RuEn

Театр семьи

«Все счастливые семьи похожи друг на друга, каждая несчастливая семья несчастлива по-своему».
Л. Н. Толстой.


О том, почему на современном русском театре необратимо набирает силу тема семьи, семьи не кремлевской, а обыкновенной — большой-малой расейской и всегда исключительной, — наверное, можно было бы написать искусствоведческую статью. В самом деле, разве не занимательно то, что идеологические приоритеты априори замещаются приоритетами антропологическими? И превалировавшее некогда движение в сторону широкой человеческой физиологии, как-то безудержное смакование сексуальных ориентиров, слава Мельпомене, вдруг начинает неотступно девальвировать и разворачиваться в сторону необъятной психологии. И индивидуальной, и социальной.

Поцелуй через столетие

Театр для П. Н. Фоменко — это слово. Оно есть дело, оно есть суть и божество, — изречено им от души. И, конечно, от бездонной любви к театру. Это сказано им давно и блестящими интерпретациями великих русских поэтов-писателей доказано. А поскольку работу с чужеземным языком иначе как поцелуем через стекло П. Н. просто не называет, то очередную его трактовку «охотливого» до слова графа Толстого вполне можно назвать поцелуем через век, ибо Фоменко интерпретировал его любовную повесть 1859 года, повесть, которую Л. Н. назвал немудрено, но мудро — «Семейное счастие».

**Предоставленные строки**
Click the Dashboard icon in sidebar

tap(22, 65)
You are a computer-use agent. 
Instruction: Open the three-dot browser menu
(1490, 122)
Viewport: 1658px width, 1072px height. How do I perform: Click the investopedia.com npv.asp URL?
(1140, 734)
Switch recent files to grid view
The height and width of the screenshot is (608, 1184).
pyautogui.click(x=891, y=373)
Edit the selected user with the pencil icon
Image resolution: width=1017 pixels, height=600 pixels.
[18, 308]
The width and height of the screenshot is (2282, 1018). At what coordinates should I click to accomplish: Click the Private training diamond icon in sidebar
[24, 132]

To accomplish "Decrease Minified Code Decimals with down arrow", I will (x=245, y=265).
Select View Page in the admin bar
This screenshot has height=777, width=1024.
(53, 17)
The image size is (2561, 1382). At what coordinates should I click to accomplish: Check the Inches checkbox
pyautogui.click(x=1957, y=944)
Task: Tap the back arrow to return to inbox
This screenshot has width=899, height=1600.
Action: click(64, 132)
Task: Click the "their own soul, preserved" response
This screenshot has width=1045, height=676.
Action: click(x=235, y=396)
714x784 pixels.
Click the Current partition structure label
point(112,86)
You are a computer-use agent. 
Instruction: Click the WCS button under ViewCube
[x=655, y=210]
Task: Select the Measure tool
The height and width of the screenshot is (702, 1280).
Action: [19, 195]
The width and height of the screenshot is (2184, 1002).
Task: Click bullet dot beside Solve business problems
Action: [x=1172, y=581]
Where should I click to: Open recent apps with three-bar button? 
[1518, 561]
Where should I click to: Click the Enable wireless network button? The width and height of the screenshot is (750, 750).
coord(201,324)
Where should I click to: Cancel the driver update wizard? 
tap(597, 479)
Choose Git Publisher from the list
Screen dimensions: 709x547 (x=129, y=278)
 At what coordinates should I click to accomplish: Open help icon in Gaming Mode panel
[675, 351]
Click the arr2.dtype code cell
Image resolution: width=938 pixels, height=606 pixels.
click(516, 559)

**Выполните задания**
a: Ответьте на вопросы по фрагменту о театре семьи:
(i) Кому принадлежат слова, приведенные в эпиграфе?
(ii) Чем, согласно фрагменту, является театр для П. Н. Фоменко?
(iii) В каком году написана повесть «Семейное счастие», которую интерпретировал Фоменко?
b: Объясните в одном–трех предложениях, почему, согласно фрагменту о театре семьи, трактовку Толстого Фоменко можно назвать поцелуем через век.
Строки получены из другого источника.

**Результаты выполнения**
a:
(i) Л. Н. Толстому.
(ii) Словом.
(iii) В 1859 году.

b: Фоменко называет работу с чужеземным языком не иначе как поцелуем через стекло. Поскольку он интерпретировал повесть Толстого «Семейное счастие» 1859 года, его трактовку можно назвать поцелуем через век.